TASK DETAILS:
Copy out the data so that nothing differs from the original.

DATA FOR ANALYSIS section start

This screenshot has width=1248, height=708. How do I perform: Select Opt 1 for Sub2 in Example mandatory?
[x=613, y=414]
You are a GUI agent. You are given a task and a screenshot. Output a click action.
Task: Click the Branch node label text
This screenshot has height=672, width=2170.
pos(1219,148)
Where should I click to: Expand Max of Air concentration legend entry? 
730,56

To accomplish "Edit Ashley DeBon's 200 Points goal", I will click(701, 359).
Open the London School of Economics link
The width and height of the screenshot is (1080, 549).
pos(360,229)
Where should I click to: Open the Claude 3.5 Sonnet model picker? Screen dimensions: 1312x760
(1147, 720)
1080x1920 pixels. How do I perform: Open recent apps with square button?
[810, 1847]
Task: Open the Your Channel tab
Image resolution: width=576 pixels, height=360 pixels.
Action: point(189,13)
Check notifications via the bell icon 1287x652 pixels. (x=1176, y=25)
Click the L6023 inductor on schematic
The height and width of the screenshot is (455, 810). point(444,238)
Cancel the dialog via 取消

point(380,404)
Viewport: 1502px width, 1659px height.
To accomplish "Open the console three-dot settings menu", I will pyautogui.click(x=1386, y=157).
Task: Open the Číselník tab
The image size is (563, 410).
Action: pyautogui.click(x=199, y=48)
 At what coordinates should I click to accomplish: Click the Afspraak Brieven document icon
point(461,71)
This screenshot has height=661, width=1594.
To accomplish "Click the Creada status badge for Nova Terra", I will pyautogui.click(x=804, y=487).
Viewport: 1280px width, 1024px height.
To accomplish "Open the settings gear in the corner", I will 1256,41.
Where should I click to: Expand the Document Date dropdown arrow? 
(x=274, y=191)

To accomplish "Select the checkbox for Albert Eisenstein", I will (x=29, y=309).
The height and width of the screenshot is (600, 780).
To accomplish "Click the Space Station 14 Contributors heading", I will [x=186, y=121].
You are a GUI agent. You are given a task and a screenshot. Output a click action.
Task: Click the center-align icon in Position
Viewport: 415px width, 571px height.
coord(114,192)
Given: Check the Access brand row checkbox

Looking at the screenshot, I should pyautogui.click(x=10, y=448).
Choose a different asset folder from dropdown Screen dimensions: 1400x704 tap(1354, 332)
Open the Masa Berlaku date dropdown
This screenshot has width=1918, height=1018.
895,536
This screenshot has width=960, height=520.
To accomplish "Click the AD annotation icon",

DATA FOR ANALYSIS section end

REPLY:
This screenshot has width=1248, height=708. How do I perform: Select Opt 1 for Sub2 in Example mandatory?
[x=613, y=414]
You are a GUI agent. You are given a task and a screenshot. Output a click action.
Task: Click the Branch node label text
This screenshot has height=672, width=2170.
pos(1219,148)
Where should I click to: Expand Max of Air concentration legend entry? 
730,56

To accomplish "Edit Ashley DeBon's 200 Points goal", I will click(701, 359).
Open the London School of Economics link
The width and height of the screenshot is (1080, 549).
pos(360,229)
Where should I click to: Open the Claude 3.5 Sonnet model picker? Screen dimensions: 1312x760
(1147, 720)
1080x1920 pixels. How do I perform: Open recent apps with square button?
[810, 1847]
Task: Open the Your Channel tab
Image resolution: width=576 pixels, height=360 pixels.
Action: point(189,13)
Check notifications via the bell icon 1287x652 pixels. (x=1176, y=25)
Click the L6023 inductor on schematic
The height and width of the screenshot is (455, 810). point(444,238)
Cancel the dialog via 取消

point(380,404)
Viewport: 1502px width, 1659px height.
To accomplish "Open the console three-dot settings menu", I will pyautogui.click(x=1386, y=157).
Task: Open the Číselník tab
The image size is (563, 410).
Action: pyautogui.click(x=199, y=48)
 At what coordinates should I click to accomplish: Click the Afspraak Brieven document icon
point(461,71)
This screenshot has height=661, width=1594.
To accomplish "Click the Creada status badge for Nova Terra", I will pyautogui.click(x=804, y=487).
Viewport: 1280px width, 1024px height.
To accomplish "Open the settings gear in the corner", I will 1256,41.
Where should I click to: Expand the Document Date dropdown arrow? 
(x=274, y=191)

To accomplish "Select the checkbox for Albert Eisenstein", I will (x=29, y=309).
The height and width of the screenshot is (600, 780).
To accomplish "Click the Space Station 14 Contributors heading", I will [x=186, y=121].
You are a GUI agent. You are given a task and a screenshot. Output a click action.
Task: Click the center-align icon in Position
Viewport: 415px width, 571px height.
coord(114,192)
Given: Check the Access brand row checkbox

Looking at the screenshot, I should pyautogui.click(x=10, y=448).
Choose a different asset folder from dropdown Screen dimensions: 1400x704 tap(1354, 332)
Open the Masa Berlaku date dropdown
This screenshot has width=1918, height=1018.
895,536
This screenshot has width=960, height=520.
To accomplish "Click the AD annotation icon",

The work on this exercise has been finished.